▸ EXERCISE DESCRIPTION
Copy the entries from the line with "[Light Mode] (1048, 24)" up to and including the line with "About/Terms (208, 2520)", keeping every line, requests included. Multiply each click coordinate in the answers by 1.35 and round to the nearest whole number, with halves rounded up, and leave everything else unchanged.

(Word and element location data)
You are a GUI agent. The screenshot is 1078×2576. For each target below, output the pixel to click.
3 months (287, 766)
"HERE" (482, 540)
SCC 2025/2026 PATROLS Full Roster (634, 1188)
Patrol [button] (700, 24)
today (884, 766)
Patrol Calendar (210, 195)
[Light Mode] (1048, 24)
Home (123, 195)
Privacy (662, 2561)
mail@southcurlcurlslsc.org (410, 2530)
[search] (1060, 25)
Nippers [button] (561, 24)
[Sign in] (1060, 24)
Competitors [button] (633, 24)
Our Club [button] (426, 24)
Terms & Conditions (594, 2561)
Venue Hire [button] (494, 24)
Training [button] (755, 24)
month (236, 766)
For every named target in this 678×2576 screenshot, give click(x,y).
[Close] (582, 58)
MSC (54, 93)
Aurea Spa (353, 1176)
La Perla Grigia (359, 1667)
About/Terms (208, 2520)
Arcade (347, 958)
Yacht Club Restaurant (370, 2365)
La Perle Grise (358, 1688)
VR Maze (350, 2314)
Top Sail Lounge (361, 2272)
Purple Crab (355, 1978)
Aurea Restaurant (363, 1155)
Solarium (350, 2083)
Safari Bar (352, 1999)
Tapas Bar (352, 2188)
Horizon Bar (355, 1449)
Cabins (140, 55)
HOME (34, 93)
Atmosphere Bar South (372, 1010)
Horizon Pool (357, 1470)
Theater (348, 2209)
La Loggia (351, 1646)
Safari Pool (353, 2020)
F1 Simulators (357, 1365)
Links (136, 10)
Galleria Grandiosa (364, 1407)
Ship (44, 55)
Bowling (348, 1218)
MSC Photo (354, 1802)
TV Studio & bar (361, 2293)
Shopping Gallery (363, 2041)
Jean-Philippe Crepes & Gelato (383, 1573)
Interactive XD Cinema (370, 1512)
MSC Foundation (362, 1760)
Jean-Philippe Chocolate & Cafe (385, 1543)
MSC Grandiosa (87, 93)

▸ RESPONSE
[Light Mode] (1415, 32)
Home (166, 263)
Privacy (894, 3457)
mail@southcurlcurlslsc.org (554, 3416)
[search] (1431, 34)
Nippers [button] (757, 32)
[Sign in] (1431, 32)
Competitors [button] (855, 32)
Our Club [button] (575, 32)
Terms & Conditions (802, 3457)
Venue Hire [button] (667, 32)
Training [button] (1019, 32)
month (319, 1034)
For every named target in this 678×2576 screenshot, give click(x,y).
[Close] (786, 78)
MSC (73, 126)
Aurea Spa (477, 1588)
La Perla Grigia (485, 2250)
About/Terms (281, 3402)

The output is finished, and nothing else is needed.